By the time he gets off the elevator and walks down the hall, his hate for Batista intensifies. He suffocates with blind, raw hatred. He reaches for the double doors and fling them open. He laughs to himself that he took the elevator one flight up and it seemed like seventy stories on the way up. He laughs at all the stupid clueless men before him, some of whom will die simply because they associated themselves with crooked Batista. Some won’t know why they’re being killed. He stands there for a while, like a field general staring onto a smokey
battlefield. Then in a flash, all of the talking ceases in the Cigar-smoke filled room. He cautiously walks in. Every occupant is staring at him. Some look with contempt, while others are indifferent.

It’s clear though that they have a morbid respect for the young man for standing up to Batista. Joven cases the joint, whirls around subtly to see two muscle-bound guards who looked to be of Latin descent. Colombians? They’re certainly not regular security. He’s walking into a hit in a boardroom at a quarterly executive board meeting of the board of directors of a publicly-traded company in the United States of America. How ridiculous is his plan? How ludicrous is there’s? How dumb is the world for everyone to be in it and act as they do? As he surveys the room, he sees something, or the lack thereof that makes his blood boil.

No Batista!

First instinct just start blasting and go out in a hail of bullets on the six o’clock news or in the 24-hour madness that is cable news. He’d be in all the papers on all the TVs, they’d make a movie about him, He’d be an American-made self-made immortal gangster. Reality hit. He starts to walk out and just run. Yeah right, maybe in his mind. Maybe even grab Juanita if she is still downstairs take her away. Yeah right again. It’s either the police or the paneling. That’s what they say in the neighborhood about the thugs. You either get the law or your family gets to admire the fake facade, the pinstripe wood paneling adorning the walls of a funeral home that smelled like ammonia, rubbing alchohol and grief. It’s confirmed now — a set up. Play it cool like he always does.
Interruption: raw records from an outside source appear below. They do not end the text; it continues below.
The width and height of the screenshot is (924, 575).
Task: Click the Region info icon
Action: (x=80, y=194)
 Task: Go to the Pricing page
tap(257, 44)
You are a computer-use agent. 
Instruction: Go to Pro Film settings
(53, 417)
“Gentlemen, where’s your fearless leader, surely he wouldn’t miss such a festive occasion.”

He walks authoritatively toward his seat and the head of the table where Batista should be were he present. To him, it’s their way of saying, “this is your last meeting enjoy it.” Behind the chair is a large plate glass window through which he looks out and sees a catering truck coming through the gate. The corner of his mouth went up slowly,slyly about $500,000 worth of his million-dollar grin. The “food” is on its way.
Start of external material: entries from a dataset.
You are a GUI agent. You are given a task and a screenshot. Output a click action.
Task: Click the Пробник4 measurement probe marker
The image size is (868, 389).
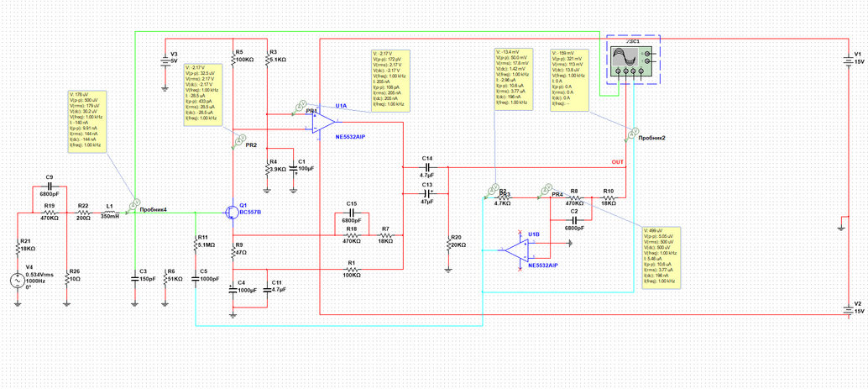[133, 205]
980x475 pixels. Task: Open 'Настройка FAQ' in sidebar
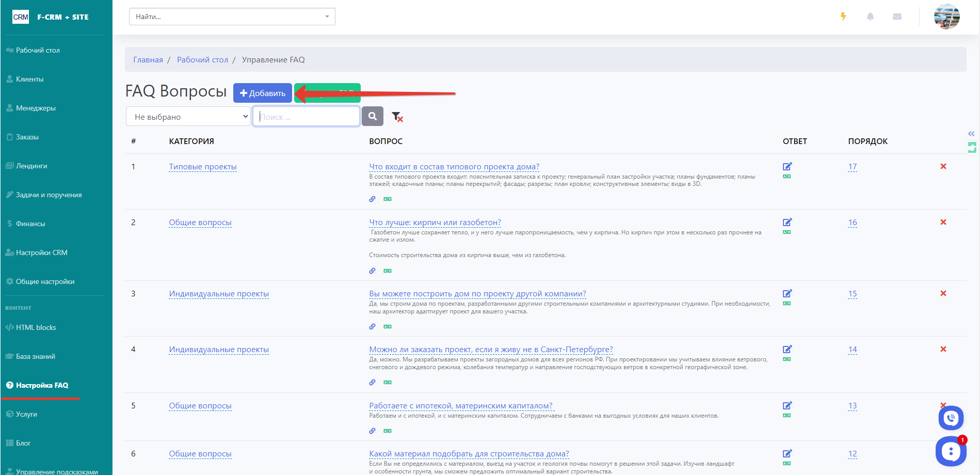42,385
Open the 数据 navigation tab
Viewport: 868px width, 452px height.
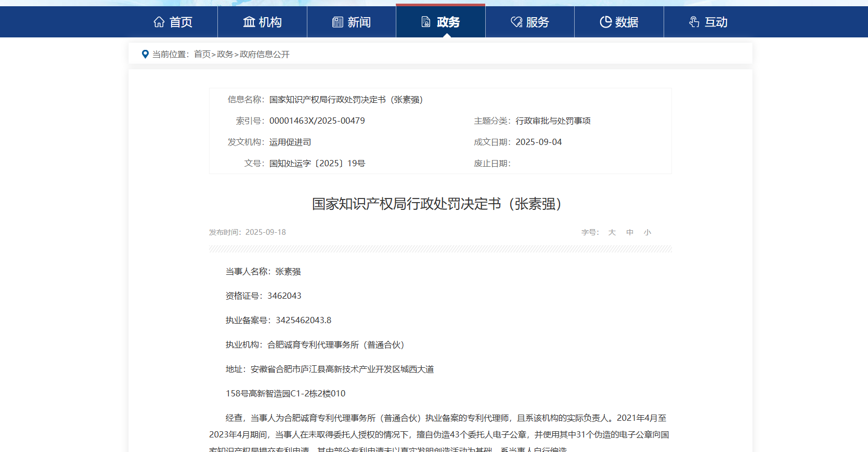coord(627,22)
He quickly turns and sits down.

“Well gentlemen,” he grumbles, with a stern but disarming look on his face. “Where’s the big kahuna?”

“Come on what is this a real business meeting, come on, there’s security there, cops are outside there’s nowhere to go. Frankly I’m amazed you even showed up.”

That’s George Klien, the wily, knocked-kneed CEO of La Hoya Holdings, a gift from his dad. He runs nothing, he draws a paycheck. Batista is the chairman and the “chair,” “man.” But Klien tries to sell his importance anyway, blowing out smoke that’s floating over the long marble table.

Straight out of a comic book, is what Joven’s thinking.

“Frankly I’m surprised you guys let me in.”

The room erupts in nervous laughter.

Klien doesn’t like it. “This isn’t a meeting, you have something to say, you’ve come to turn yourself in, Rafael wouldn’t waste his time with a two-bit punk like you, this isn’t a venue for drug dealers. State your case so I can hit the golf course.” Again, more nervous laughter.

Klien is red with anger. “Everybody shut the hell up!”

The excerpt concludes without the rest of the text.